Using an hierarchical questionnaire for a longitudinal study, I face strict constrains in how many items can be processed by each subject per week. The questionnaire contains 51 Items in total, but except from an initial baseline-assessment, where each participant processes the entire questionnaire, I'm restricted to only 6 Items a week per participant. Consider the structure of the questionnaire:

    "Main Component 1" = list(
      "Subscale A" = c("Item", "Item", "Item"),
      "Subscale B" = c("Item", "Item", "Item"),
      "Subscale C" = c("Item", "Item", "Item"),
      "Subscale D" = c("Item", "Item", "Item"),
      "Subscale E" = c("Item", "Item", "Item"),
      "Subscale F" = c("Item", "Item", "Item"),
      "Subscale G" = c("Item", "Item", "Item"),
      "Subscale H" = c("Item", "Item", "Item"),
      "Subscale I" = c("Item", "Item", "Item"), 
    "Main Component 2" = list(
      "Subscale J"  = c("Item", "Item", "Item"),
      "Subscale K"  = c("Item", "Item", "Item"),
      "Subscale L"  = c("Item", "Item", "Item"),
      "Subscale M"  = c("Item", "Item", "Item")  

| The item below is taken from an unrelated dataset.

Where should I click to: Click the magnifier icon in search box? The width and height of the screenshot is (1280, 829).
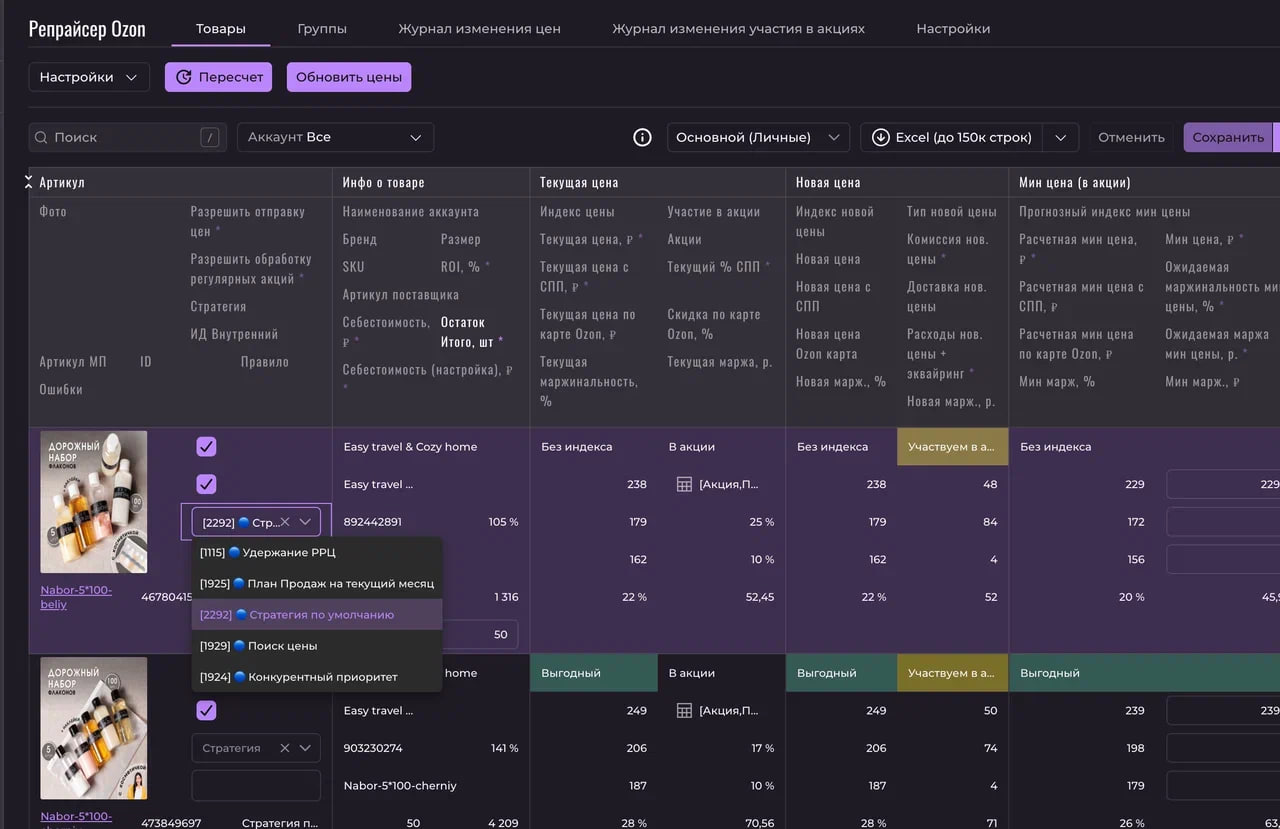(x=41, y=137)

    "Main Component 3" = list(
      "Subscale N" = c("Item", "Item", "Item"),
      "Subscale O" = c("Item", "Item", "Item"),
      "Subscale P" = c("Item", "Item", "Item"),
      "Subscale Q" = c("Item", "Item", "Item"), 

The goal of the study is NOT to evaluate individual performance, but to track changes for an entire group of n > 30 participants over time. Both subscale and domains show sufficient internal conistency (> .75). So, in summary, i have 30 people each week, generating 6 data points (=180) for X weeks, with one full asssessment for each person at day 1. Now, how do I figure out the optimal presentation-logic to assess all 17 subscales for the entire group each week?